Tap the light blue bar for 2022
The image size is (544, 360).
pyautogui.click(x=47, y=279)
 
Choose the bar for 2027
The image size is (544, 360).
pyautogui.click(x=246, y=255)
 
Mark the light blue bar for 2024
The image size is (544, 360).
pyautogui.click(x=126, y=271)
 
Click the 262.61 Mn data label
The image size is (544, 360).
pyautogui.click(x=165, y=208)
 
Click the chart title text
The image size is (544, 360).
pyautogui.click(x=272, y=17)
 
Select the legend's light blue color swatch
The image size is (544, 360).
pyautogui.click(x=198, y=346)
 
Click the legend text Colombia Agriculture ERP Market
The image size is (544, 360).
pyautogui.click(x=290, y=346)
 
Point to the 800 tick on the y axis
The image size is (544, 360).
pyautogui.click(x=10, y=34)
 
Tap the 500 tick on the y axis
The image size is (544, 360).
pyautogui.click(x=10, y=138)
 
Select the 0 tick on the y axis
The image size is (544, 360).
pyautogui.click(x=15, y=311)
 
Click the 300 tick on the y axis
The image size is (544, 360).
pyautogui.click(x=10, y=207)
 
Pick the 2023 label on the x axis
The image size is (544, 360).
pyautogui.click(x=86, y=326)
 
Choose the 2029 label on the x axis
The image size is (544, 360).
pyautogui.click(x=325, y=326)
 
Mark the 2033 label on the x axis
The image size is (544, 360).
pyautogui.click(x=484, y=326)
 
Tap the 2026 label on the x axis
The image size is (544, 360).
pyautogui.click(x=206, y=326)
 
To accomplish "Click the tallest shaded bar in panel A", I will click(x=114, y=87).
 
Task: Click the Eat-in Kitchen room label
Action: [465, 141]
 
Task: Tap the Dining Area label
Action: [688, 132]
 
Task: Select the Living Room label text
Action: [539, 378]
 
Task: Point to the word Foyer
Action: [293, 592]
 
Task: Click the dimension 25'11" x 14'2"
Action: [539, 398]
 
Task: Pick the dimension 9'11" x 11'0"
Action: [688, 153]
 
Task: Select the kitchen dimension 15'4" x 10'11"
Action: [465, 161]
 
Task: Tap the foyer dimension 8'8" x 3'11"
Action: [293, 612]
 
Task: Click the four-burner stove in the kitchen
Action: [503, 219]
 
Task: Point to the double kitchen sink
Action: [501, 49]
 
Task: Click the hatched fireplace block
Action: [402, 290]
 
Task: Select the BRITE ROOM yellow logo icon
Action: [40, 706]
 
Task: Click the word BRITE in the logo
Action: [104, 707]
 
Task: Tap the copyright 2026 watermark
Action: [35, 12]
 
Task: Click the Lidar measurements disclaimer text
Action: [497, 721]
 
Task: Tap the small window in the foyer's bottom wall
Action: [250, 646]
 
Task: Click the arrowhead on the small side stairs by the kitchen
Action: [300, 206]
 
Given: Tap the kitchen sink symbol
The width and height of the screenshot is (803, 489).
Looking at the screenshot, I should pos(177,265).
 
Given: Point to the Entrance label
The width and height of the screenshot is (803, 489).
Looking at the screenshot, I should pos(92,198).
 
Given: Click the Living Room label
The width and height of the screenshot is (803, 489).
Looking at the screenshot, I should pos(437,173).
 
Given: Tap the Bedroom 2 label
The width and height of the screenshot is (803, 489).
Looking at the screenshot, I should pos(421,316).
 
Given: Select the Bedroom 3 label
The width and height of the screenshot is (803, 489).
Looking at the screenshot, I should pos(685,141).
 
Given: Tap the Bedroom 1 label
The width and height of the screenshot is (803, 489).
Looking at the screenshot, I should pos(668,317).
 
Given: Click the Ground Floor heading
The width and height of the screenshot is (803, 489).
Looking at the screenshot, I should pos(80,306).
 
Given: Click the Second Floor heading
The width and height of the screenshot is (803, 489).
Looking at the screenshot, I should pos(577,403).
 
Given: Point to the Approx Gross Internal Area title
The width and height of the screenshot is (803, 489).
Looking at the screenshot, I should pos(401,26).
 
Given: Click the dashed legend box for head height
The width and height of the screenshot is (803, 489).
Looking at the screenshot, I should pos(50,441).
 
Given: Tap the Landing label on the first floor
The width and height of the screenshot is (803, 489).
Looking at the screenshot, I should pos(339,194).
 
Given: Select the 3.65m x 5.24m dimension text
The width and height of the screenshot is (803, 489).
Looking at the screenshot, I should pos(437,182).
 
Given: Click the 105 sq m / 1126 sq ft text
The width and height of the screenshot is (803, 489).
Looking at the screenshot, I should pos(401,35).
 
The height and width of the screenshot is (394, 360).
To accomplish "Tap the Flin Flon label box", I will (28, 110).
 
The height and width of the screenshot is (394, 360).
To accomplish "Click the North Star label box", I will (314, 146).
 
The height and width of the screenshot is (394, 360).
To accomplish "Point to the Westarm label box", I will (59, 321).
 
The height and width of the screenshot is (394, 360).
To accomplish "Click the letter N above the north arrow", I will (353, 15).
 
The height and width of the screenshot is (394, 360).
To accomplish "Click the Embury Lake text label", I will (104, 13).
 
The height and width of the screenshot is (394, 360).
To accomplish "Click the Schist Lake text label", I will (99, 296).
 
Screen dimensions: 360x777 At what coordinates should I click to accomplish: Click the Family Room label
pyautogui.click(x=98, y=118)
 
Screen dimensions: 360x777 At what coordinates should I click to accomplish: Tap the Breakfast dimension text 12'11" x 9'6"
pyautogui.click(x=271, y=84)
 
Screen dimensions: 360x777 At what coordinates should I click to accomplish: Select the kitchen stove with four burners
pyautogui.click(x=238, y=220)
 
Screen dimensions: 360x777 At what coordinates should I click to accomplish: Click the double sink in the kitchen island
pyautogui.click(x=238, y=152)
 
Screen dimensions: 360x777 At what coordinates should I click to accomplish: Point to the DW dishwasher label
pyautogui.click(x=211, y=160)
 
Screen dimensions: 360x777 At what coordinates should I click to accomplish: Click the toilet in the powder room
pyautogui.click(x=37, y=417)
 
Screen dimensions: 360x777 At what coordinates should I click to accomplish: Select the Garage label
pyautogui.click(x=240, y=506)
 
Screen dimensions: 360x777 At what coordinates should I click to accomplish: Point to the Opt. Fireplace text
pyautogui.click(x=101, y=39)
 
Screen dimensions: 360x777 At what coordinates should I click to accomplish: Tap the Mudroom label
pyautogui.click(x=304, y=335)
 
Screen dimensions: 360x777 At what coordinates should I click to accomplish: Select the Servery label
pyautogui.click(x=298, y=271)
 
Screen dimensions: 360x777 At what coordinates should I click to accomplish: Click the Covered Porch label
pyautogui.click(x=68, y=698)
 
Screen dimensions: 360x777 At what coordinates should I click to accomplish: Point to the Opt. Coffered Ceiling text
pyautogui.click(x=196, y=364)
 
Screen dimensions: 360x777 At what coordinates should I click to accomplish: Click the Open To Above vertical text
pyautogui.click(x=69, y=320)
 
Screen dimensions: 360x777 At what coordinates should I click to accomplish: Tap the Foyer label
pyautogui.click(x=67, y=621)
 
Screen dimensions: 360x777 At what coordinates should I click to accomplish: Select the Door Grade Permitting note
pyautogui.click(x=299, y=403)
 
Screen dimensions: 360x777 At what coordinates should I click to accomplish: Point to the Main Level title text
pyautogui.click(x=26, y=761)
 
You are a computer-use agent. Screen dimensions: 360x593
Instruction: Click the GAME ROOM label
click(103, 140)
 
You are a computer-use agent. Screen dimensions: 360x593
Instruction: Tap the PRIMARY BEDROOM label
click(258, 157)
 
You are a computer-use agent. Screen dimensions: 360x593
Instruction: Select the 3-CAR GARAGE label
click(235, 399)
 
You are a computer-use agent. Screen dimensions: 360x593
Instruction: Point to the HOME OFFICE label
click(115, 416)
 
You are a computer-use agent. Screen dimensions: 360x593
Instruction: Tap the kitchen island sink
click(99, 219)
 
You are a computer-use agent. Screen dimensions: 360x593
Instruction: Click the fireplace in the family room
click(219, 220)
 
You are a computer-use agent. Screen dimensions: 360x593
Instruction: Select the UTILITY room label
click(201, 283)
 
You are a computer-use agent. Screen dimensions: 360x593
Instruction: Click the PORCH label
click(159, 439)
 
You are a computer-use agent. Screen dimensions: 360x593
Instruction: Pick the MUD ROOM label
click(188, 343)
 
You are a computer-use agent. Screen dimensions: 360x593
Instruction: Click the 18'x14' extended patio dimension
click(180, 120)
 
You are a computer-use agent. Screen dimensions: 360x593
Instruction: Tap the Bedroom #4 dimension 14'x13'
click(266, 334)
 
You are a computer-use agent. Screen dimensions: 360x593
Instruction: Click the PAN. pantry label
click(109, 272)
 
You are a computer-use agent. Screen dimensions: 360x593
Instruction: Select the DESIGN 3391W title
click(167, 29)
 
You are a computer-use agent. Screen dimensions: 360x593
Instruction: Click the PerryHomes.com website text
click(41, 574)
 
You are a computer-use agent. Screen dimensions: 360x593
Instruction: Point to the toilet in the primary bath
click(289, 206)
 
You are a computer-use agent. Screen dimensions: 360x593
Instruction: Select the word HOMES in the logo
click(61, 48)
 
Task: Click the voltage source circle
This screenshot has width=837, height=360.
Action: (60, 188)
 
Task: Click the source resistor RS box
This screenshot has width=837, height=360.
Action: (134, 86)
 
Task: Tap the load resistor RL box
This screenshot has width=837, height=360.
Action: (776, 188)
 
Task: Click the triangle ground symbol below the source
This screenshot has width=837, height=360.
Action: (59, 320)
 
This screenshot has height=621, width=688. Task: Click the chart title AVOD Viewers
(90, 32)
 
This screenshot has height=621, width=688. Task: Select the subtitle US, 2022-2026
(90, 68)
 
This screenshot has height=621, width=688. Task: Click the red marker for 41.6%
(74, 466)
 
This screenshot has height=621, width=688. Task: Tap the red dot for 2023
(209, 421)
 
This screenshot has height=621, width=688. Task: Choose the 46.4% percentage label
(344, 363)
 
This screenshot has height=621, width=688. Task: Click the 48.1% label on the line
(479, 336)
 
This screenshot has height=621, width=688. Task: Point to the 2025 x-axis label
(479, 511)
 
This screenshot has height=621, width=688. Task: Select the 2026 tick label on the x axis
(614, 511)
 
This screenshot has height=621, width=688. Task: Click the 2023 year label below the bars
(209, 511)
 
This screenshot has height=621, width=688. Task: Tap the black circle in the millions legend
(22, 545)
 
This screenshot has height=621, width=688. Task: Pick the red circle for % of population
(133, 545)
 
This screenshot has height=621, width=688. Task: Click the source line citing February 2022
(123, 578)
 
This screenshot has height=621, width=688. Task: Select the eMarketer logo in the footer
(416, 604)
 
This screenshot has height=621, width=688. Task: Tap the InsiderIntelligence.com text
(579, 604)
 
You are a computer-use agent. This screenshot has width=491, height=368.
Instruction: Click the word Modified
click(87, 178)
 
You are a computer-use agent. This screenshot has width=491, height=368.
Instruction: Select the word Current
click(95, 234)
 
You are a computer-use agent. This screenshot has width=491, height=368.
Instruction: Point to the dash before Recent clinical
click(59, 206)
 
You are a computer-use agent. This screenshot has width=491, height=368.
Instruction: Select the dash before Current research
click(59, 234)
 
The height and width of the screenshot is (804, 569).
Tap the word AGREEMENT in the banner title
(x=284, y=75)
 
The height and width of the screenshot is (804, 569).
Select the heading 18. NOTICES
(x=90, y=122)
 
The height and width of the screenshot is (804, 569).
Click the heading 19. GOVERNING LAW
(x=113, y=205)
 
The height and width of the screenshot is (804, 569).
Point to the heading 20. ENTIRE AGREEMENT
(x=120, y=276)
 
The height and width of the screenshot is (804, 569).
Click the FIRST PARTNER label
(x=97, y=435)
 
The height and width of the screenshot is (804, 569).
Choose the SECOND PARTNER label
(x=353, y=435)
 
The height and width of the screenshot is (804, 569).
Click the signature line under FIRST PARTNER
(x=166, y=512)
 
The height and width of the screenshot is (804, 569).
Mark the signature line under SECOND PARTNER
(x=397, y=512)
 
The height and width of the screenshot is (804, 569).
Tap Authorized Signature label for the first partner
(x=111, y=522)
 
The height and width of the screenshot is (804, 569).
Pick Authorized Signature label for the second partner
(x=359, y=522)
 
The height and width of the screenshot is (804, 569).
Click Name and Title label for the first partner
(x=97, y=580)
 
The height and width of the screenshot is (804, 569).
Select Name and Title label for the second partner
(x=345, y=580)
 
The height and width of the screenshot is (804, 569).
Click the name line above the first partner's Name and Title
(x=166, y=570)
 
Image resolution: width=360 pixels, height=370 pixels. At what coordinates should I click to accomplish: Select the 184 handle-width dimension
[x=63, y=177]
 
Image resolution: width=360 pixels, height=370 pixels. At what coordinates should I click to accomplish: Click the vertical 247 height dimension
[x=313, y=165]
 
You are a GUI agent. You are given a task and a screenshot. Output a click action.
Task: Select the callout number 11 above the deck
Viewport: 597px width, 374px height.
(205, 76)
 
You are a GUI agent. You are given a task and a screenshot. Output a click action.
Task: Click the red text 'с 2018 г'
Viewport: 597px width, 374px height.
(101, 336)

------------------------------------

Exercise details: Rewrite the data from the line containing "Task: Click the four-burner" through the line containing "Action: [104, 707]", changing every "logo" to "emblem" and leaving the rest as it is.

Result of this task:
Task: Click the four-burner stove in the kitchen
Action: [503, 219]
 
Task: Point to the double kitchen sink
Action: [501, 49]
 
Task: Click the hatched fireplace block
Action: [402, 290]
 
Task: Select the BRITE ROOM yellow emblem icon
Action: [40, 706]
 
Task: Click the word BRITE in the emblem
Action: [104, 707]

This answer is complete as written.